European shares fell for the fourth straight session on Tuesday as euro zone debt concerns continued to weigh on sentiment, although the regional blue chip index found support at a key technical level.
"The euro zone sovereign debt problems still remain in the centre of attention among speculation of Greece's debt restructuring," said Anita Paluch, Frankfurt-based trader at ETX Capital.
The pan-European FTSEurofirst 300 index of top shares was down 0.3 percent at 1,136.40 points by 1152 GMT.
Investors remained cautious after chairman of euro zone finance ministers Jean-Claude Juncker suggested Greek debt could undergo a "soft" restructuring if Athens embarks on major reforms and accelerates privatisation to raise funds.
Bund futures gained after Juncker's plea while the German blue chip index dropped to a session low. The index was underperforming other European indices with a 0.7 percent loss at 7.338.18.
German analyst and investor sentiment's weaker than expected reading for May, falling to the lowest level since November 2010, added to the bearish sentiment.
Among the other major regional indicies, Britain's FTSE 100 index was down 0.2 percent and France's CAC 40 was 0.4 percent lower.

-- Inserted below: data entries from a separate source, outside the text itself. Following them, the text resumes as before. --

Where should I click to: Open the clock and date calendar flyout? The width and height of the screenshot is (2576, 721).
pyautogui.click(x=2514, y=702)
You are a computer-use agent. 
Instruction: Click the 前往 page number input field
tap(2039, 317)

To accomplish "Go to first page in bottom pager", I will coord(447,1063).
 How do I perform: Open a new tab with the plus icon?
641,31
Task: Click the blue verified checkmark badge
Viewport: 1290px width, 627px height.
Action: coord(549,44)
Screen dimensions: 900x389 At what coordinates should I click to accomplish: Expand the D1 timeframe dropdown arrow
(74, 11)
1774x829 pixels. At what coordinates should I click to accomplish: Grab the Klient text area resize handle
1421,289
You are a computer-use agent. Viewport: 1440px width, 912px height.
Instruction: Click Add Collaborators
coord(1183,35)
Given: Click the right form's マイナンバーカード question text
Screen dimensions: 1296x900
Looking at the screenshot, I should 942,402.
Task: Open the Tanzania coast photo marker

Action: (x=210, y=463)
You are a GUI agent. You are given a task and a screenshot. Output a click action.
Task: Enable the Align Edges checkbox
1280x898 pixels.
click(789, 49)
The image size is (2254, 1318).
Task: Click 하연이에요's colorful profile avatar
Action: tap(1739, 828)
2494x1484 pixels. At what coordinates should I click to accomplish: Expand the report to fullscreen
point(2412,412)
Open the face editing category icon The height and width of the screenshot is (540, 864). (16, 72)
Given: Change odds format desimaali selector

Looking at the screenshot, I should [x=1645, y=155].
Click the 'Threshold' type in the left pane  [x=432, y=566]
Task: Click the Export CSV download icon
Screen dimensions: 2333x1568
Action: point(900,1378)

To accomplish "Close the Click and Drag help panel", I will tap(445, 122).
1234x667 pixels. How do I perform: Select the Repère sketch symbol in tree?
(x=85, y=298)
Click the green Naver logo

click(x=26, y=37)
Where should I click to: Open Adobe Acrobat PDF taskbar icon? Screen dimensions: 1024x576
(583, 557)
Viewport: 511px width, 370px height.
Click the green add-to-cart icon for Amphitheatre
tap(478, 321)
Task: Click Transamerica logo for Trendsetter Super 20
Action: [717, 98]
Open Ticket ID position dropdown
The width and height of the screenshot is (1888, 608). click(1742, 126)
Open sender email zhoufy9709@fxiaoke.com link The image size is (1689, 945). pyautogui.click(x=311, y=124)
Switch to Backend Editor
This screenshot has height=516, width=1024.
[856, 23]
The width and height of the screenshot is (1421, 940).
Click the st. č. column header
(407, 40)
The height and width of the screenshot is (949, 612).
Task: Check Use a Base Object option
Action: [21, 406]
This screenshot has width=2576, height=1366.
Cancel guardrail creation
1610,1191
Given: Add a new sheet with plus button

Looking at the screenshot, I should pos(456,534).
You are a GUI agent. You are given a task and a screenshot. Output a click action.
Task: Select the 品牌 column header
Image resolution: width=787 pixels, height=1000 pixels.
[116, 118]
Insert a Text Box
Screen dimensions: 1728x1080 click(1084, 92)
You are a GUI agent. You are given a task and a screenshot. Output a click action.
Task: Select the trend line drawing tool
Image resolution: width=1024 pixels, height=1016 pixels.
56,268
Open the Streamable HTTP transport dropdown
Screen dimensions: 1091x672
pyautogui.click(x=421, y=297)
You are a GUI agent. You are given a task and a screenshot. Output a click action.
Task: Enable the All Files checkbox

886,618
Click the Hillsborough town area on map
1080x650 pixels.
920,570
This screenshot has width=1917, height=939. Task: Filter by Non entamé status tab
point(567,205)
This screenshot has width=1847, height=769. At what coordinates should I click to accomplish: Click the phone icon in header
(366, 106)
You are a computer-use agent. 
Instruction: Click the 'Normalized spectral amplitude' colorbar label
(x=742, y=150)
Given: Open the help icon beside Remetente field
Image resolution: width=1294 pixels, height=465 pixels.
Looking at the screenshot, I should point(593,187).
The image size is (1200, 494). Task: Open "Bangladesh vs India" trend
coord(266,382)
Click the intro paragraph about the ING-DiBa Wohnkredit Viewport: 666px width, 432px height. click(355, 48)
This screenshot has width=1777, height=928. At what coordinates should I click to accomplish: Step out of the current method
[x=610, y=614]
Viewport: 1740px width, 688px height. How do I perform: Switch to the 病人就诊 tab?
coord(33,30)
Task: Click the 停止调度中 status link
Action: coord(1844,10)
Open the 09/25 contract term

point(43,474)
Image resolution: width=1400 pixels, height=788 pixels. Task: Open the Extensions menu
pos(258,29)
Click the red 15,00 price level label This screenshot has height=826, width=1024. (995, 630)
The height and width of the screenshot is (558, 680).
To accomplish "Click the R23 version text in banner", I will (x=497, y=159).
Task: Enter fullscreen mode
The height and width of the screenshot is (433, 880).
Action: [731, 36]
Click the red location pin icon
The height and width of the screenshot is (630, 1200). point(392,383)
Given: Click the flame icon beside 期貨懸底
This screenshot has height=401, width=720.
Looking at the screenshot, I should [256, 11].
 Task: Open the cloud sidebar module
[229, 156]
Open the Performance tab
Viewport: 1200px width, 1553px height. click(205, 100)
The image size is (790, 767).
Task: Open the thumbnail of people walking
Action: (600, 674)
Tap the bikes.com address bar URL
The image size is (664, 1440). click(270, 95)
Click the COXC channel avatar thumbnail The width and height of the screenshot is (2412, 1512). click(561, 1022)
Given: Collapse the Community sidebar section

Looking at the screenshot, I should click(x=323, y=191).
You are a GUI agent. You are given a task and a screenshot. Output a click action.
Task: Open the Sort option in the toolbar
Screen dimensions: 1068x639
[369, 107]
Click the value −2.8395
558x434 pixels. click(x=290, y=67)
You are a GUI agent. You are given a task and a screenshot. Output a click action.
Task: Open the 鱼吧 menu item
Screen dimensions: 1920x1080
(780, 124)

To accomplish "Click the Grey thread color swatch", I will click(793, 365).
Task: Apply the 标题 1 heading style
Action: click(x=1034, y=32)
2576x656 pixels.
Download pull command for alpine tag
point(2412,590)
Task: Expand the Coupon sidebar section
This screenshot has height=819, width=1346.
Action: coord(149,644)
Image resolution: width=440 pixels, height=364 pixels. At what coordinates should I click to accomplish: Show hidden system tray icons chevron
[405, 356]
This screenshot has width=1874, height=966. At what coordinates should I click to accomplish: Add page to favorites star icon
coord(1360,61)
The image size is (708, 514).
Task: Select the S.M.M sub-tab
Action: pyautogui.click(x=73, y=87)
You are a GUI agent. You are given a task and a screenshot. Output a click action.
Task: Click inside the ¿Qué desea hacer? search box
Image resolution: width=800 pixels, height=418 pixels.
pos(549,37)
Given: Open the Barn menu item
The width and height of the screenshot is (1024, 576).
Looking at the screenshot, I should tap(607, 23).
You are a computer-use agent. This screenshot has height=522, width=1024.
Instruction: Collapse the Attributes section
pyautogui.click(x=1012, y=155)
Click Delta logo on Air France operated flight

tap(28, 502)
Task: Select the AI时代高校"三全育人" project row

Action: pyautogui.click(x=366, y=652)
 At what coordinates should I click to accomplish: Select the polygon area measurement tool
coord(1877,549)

"The markets are likely to be dominated by headlines, as long as a concrete plan for Greece has not been officially submitted," said Commerzbank analyst Christoph Rieger.
ESTOXX
Regional blue chip index the Eurostoxx 50 was down 0.2 percent at 2,885.75 around midday, finding support at its 200-day moving average, Christian Schiller, a trader at WestLB, said.
"A rebound from the 2.850 level seems possible, looking at the charts … Unexpected positive news from the euro peripheral zone could spur the Eurostoxx 50 to outperform the DAX," he added.
Commodity stocks got support from crude oil and copper price gains, with the STOXX Europe 600 Oil & Gas index up 0.9 percent, while Essar Energy was among the top gainers after posting strong production results.
The STOXX Europe 600 Telecommunications index was 0.7 percent firmer, boosted by British mobile operator Vodafone after it gave a bullish outlook for 2011/12. Vodafone shares were up 1.9 percent.
French industrial and telecoms conglomerate Bouygues fell 3.8 percent after first-quarter results, with UBS reiterating its "sell" rating and citing weakness in its telecom businesses.
Elsewhere, Austrian oil group OMV was among the top fallers, down 4 percent after it announced a rights issue.
Carrefour was up 2.2 percent and one of the top gainers after the world's second-biggest retailer laid out plans to spin off discount chain Dia, with an estimated value of 3.6 billion euros.
"The shares are probably a bit oversold and there are some near-term catalysts that could help the bull case and the shares could see a small move up in the short term," RBS retail analyst Justin Scarborough said in a note.